Given text:
▶

I can only a little bit fortran. So I write a program first in Java, then I try to translate it in Fortran.

First my Java-Prgram:

CODE --> Java

public static void main(String[] args) 
	{
	int matrix_groesse=4;
	double [][] array=new double[matrix_groesse][matrix_groesse];
	
	array[0][0]=4;
	array[0][1]=1;
	array[0][2]=0;
	array[0][3]=1;
	//array[0][4]=-3;
	//array[0][5]=-4;
	//array[0][6]=-5;
	
	
	array[1][0]=-2; 
	array[1][1]=0;
	array[1][2]=-2;
	array[1][3]=2;
	//array[1][4]=-4;	
	//array[1][5]=-0;
	//array[1][6]=-1;	

	
	array[2][0]=-1;
	array[2][1]=1;
	array[2][2]=-4;
	array[2][3]=4;
	//array[4][4]=4;		
	//array[4][5]=1;
	//array[4][6]=-3;		

	
	array[3][0]=-5;
	array[3][1]=-4;
	array[3][2]=5;
	array[3][3]=0;	
	//array[2][4]=0;		
	//array[2][5]=1;	
	//array[2][6]=-4;		

	
	/*array[3][0]=-2; 
	array[3][1]=-4;
	array[3][2]=2;
	array[3][3]=-5;	
	array[3][4]=-1;		
	array[3][5]=2;	
	array[3][6]=0;		

	array[5][0]=3;
	array[5][1]=-3;
	array[5][2]=-3;
	array[5][3]=4;	
	array[5][4]=-2;		
	array[5][5]=-5;	
	array[5][6]=1;		

	array[6][0]=-2;
	array[6][1]=-5;
	array[6][2]=3;
	array[6][3]=-2;	
	array[6][4]=3;		
	array[6][5]=1;	
	array[6][6]=-5;*/		
	
	Zeitmesser.startMessung(1);
	System.out.println("Determinante = "+Double.toString(Formelsammlung.determinante(array,matrix_groesse)));
	Zeitmesser.stopMessung(1);
	System.out.println("Zeit: "+Double.toString(Zeitmesser.getErgebnis(1)/1000)+" Sekunde");
	}

public static double determinante(double [][] array) //2x2 Matrix => det = 0/0*1/1-0/1*1/0
{
	return (array[0][0]*array[1][1])-(array[0][1]*array[1][0]);
}

public static double[][] laplace(double [][] array,int groesse_matrix, int spalte) //reduce matrix nxn into a matrix n-1*n-1
{
	double [][] array_=new double[groesse_matrix-1][groesse_matrix-1];
	int k,l;
	
	k=0;
	l=0;
	for (int i=1;i<groesse_matrix;i++)//beginn mit zeile 1, da zeile 0 immer die ausgewählte Zeile ist
		{
			{
			for(int j=0;j<groesse_matrix;j++)
				{
				if(j!=spalte) //aktuelle spalte wird nicht berücksichtigt
					array_[k][l++]=array[i][j];
				}
			}
		k++;
		l=0;
		}
	
	return array_;
}

public static double determinante(double [][] array, int matrix_groesse)

◀

Stated exercise: Carry on the Java determinant program above from the point where it stops.

Stored data:

▶

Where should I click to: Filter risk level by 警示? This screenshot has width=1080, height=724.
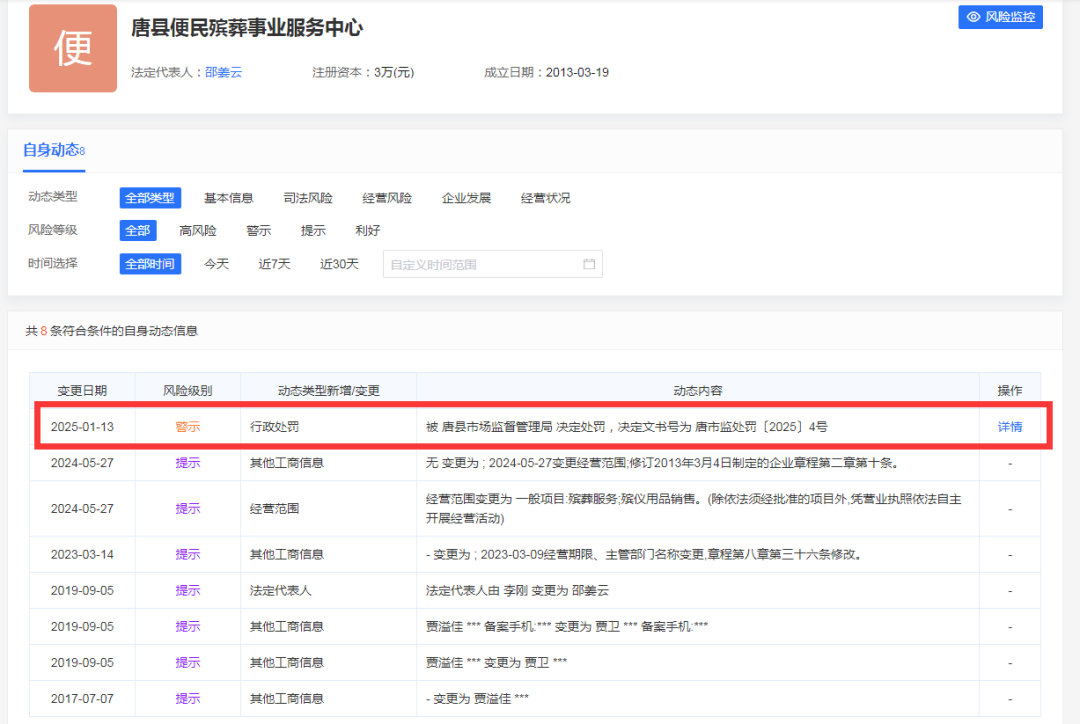(259, 231)
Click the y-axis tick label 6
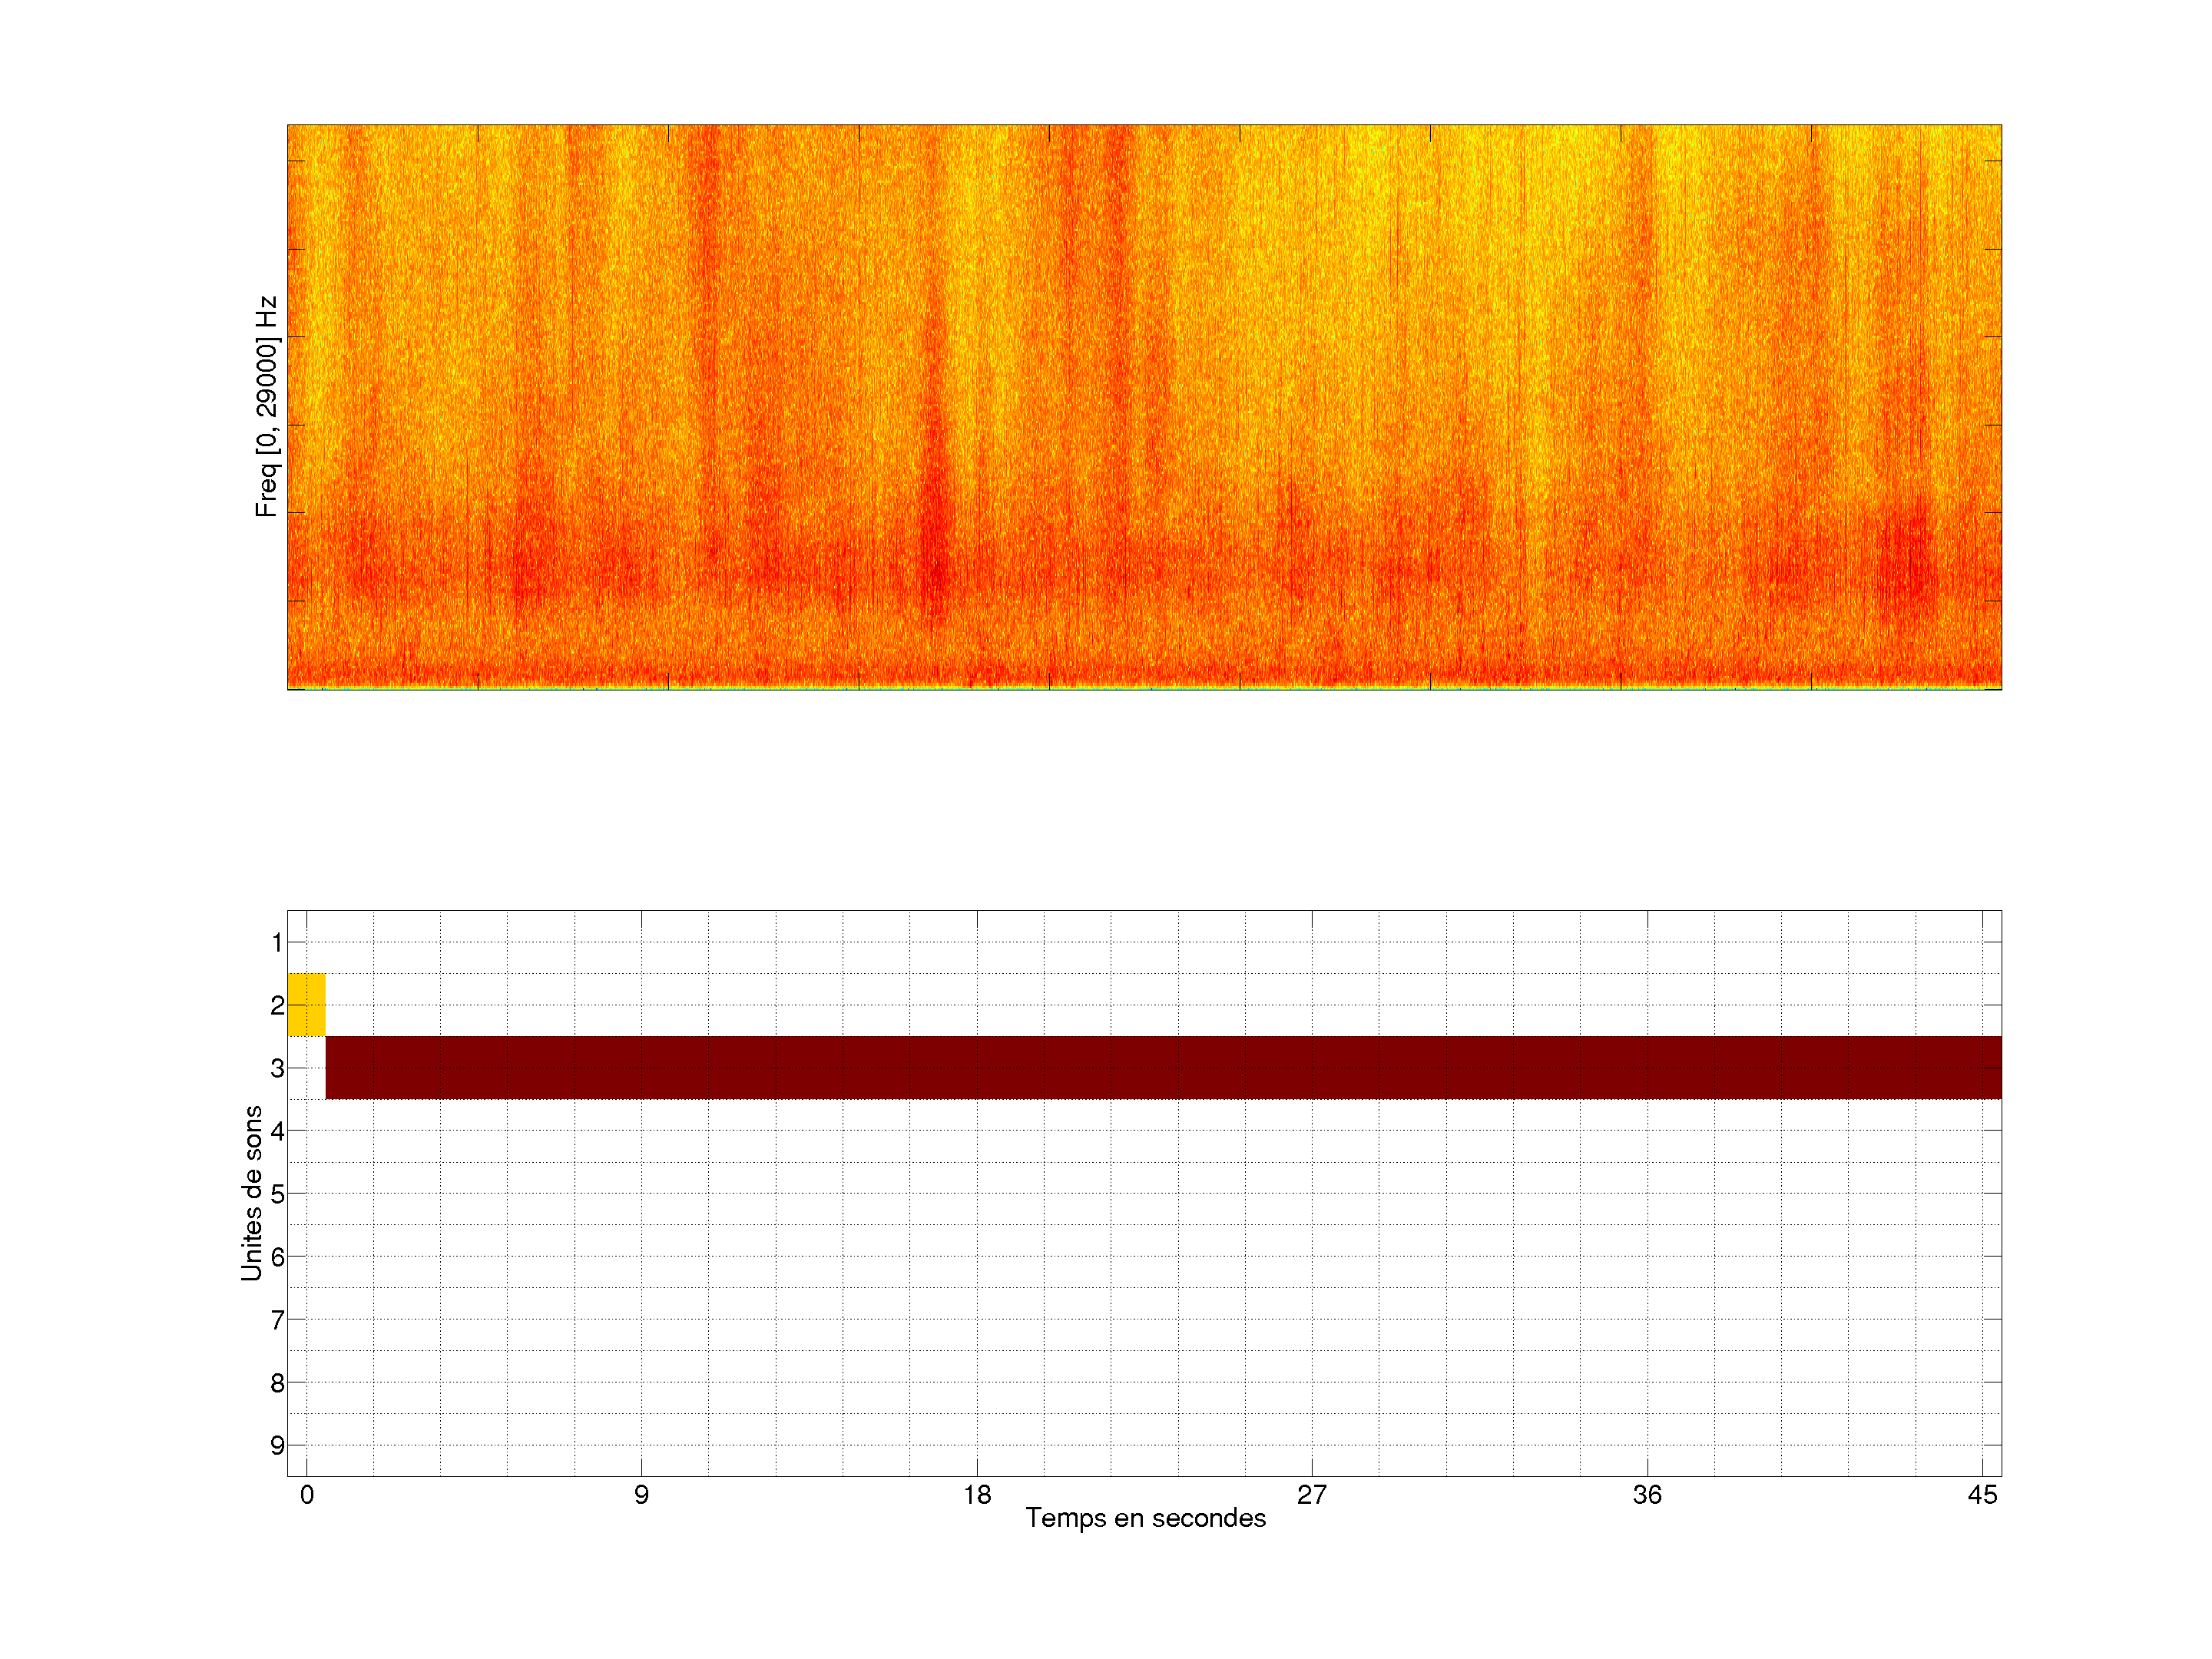 (277, 1257)
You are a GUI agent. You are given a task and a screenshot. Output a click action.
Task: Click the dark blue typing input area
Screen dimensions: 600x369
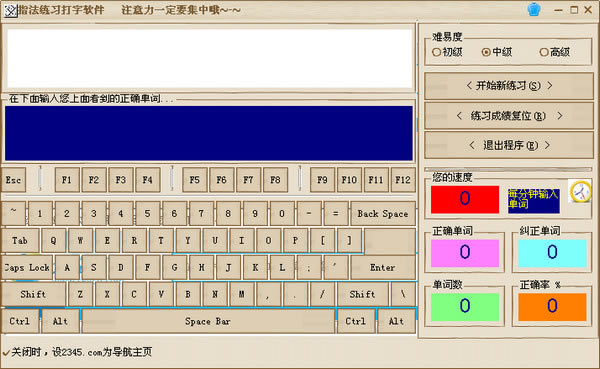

◀

Result for this exercise:
{
	int vorzeichen=1;
	double [][] array2;
	double faktor;
	double zwischensumme=0;
	double endsumme=0;
	
	if (matrix_groesse==2) //terminated by 2x2 matrix, liefert determinante einer 2x2-matrix
		{
		return Formelsammlung.determinante(array);
		}
	else
		{
		for (int i=0;i<matrix_groesse;i++)
			{
			zwischensumme=0;
			array2=laplace(array, matrix_groesse,i);
			faktor=array[0][i]*vorzeichen;
			vorzeichen*=-1;

			if(faktor!=0)
				{
				zwischensumme=faktor*determinante(array2,matrix_groesse-1);
				}
			
			endsumme+=zwischensumme;
			}
		return endsumme;
		}
} 

This program calculates the determinant of a nxn matrix by Laplace. This program works.
The methode public static double determinante(double [][] array, int matrix_groesse) is the recursive methode, the heart of the program.
Termination condition is the Size of Matrix -> 2x2.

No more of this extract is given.